# [Task brief]
Copy each line below exactly.

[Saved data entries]
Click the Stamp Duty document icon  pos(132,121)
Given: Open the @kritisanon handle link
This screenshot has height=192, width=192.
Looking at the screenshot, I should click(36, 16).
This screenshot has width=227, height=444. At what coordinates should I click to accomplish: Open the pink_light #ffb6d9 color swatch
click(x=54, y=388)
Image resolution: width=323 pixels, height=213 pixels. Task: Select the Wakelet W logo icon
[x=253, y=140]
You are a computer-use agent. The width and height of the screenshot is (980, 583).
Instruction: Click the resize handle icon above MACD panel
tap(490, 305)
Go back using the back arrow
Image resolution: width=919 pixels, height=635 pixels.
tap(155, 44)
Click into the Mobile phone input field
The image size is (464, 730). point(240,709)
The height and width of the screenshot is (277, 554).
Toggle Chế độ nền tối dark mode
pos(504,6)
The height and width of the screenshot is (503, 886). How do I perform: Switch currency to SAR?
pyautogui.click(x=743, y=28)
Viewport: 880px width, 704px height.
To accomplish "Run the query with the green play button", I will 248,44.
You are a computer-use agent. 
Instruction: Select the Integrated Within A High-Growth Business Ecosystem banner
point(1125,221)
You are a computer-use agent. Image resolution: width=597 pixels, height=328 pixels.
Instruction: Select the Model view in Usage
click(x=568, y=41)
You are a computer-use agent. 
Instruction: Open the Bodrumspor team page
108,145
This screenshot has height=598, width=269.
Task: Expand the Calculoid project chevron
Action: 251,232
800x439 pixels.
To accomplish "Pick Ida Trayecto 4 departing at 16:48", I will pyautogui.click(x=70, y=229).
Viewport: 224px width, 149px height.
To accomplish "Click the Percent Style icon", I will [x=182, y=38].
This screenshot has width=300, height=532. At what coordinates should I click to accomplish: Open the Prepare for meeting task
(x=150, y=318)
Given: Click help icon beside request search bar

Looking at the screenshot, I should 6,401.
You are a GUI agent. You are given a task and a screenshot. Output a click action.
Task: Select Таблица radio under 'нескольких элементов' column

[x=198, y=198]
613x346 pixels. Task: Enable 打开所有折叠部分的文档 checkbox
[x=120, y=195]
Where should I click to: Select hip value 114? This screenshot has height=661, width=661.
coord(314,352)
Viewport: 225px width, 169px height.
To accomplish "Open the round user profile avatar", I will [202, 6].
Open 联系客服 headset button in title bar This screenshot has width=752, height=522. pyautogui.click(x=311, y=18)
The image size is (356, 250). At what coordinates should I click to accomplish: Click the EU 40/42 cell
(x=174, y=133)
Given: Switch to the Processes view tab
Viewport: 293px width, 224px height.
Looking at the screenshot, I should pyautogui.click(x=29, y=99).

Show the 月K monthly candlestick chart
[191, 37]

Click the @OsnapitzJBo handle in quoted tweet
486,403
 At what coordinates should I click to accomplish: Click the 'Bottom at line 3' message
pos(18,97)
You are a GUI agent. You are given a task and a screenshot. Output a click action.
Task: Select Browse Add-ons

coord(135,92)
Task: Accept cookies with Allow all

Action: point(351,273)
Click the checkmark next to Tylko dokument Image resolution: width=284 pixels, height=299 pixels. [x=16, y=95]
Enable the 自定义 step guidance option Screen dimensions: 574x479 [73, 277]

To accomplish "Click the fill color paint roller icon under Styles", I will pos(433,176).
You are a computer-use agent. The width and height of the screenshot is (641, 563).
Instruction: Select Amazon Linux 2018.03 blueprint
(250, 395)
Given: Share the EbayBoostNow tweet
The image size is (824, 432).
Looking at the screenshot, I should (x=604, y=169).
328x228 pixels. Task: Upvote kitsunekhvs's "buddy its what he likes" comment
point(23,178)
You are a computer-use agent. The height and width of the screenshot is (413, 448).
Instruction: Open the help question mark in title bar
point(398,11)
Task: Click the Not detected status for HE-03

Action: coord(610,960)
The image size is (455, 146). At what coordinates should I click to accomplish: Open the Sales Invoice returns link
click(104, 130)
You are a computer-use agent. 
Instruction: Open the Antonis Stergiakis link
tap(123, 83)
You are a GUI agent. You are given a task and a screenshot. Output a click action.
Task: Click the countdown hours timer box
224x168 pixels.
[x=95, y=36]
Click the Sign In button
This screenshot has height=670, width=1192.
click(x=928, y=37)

# [Answer]
Click the Stamp Duty document icon  pos(132,121)
Given: Open the @kritisanon handle link
This screenshot has height=192, width=192.
Looking at the screenshot, I should click(36, 16).
This screenshot has width=227, height=444. At what coordinates should I click to accomplish: Open the pink_light #ffb6d9 color swatch
click(x=54, y=388)
Image resolution: width=323 pixels, height=213 pixels. Task: Select the Wakelet W logo icon
[x=253, y=140]
You are a computer-use agent. The width and height of the screenshot is (980, 583).
Instruction: Click the resize handle icon above MACD panel
tap(490, 305)
Go back using the back arrow
Image resolution: width=919 pixels, height=635 pixels.
tap(155, 44)
Click into the Mobile phone input field
The image size is (464, 730). point(240,709)
The height and width of the screenshot is (277, 554).
Toggle Chế độ nền tối dark mode
pos(504,6)
The height and width of the screenshot is (503, 886). How do I perform: Switch currency to SAR?
pyautogui.click(x=743, y=28)
Viewport: 880px width, 704px height.
To accomplish "Run the query with the green play button", I will 248,44.
You are a computer-use agent. 
Instruction: Select the Integrated Within A High-Growth Business Ecosystem banner
point(1125,221)
You are a computer-use agent. Image resolution: width=597 pixels, height=328 pixels.
Instruction: Select the Model view in Usage
click(x=568, y=41)
You are a computer-use agent. 
Instruction: Open the Bodrumspor team page
108,145
This screenshot has height=598, width=269.
Task: Expand the Calculoid project chevron
Action: 251,232
800x439 pixels.
To accomplish "Pick Ida Trayecto 4 departing at 16:48", I will pyautogui.click(x=70, y=229).
Viewport: 224px width, 149px height.
To accomplish "Click the Percent Style icon", I will [x=182, y=38].
This screenshot has width=300, height=532. At what coordinates should I click to accomplish: Open the Prepare for meeting task
(x=150, y=318)
Given: Click help icon beside request search bar

Looking at the screenshot, I should 6,401.
You are a GUI agent. You are given a task and a screenshot. Output a click action.
Task: Select Таблица radio under 'нескольких элементов' column

[x=198, y=198]
613x346 pixels. Task: Enable 打开所有折叠部分的文档 checkbox
[x=120, y=195]
Where should I click to: Select hip value 114? This screenshot has height=661, width=661.
coord(314,352)
Viewport: 225px width, 169px height.
To accomplish "Open the round user profile avatar", I will [202, 6].
Open 联系客服 headset button in title bar This screenshot has width=752, height=522. pyautogui.click(x=311, y=18)
The image size is (356, 250). At what coordinates should I click to accomplish: Click the EU 40/42 cell
(x=174, y=133)
Given: Switch to the Processes view tab
Viewport: 293px width, 224px height.
Looking at the screenshot, I should pyautogui.click(x=29, y=99).

Show the 月K monthly candlestick chart
[191, 37]

Click the @OsnapitzJBo handle in quoted tweet
486,403
 At what coordinates should I click to accomplish: Click the 'Bottom at line 3' message
pos(18,97)
You are a GUI agent. You are given a task and a screenshot. Output a click action.
Task: Select Browse Add-ons

coord(135,92)
Task: Accept cookies with Allow all

Action: point(351,273)
Click the checkmark next to Tylko dokument Image resolution: width=284 pixels, height=299 pixels. [x=16, y=95]
Enable the 自定义 step guidance option Screen dimensions: 574x479 [73, 277]

To accomplish "Click the fill color paint roller icon under Styles", I will pos(433,176).
You are a computer-use agent. The width and height of the screenshot is (641, 563).
Instruction: Select Amazon Linux 2018.03 blueprint
(250, 395)
Given: Share the EbayBoostNow tweet
The image size is (824, 432).
Looking at the screenshot, I should (x=604, y=169).
328x228 pixels. Task: Upvote kitsunekhvs's "buddy its what he likes" comment
point(23,178)
You are a computer-use agent. The height and width of the screenshot is (413, 448).
Instruction: Open the help question mark in title bar
point(398,11)
Task: Click the Not detected status for HE-03

Action: coord(610,960)
The image size is (455, 146). At what coordinates should I click to accomplish: Open the Sales Invoice returns link
click(104, 130)
You are a computer-use agent. 
Instruction: Open the Antonis Stergiakis link
tap(123, 83)
You are a GUI agent. You are given a task and a screenshot. Output a click action.
Task: Click the countdown hours timer box
224x168 pixels.
[x=95, y=36]
Click the Sign In button
This screenshot has height=670, width=1192.
click(x=928, y=37)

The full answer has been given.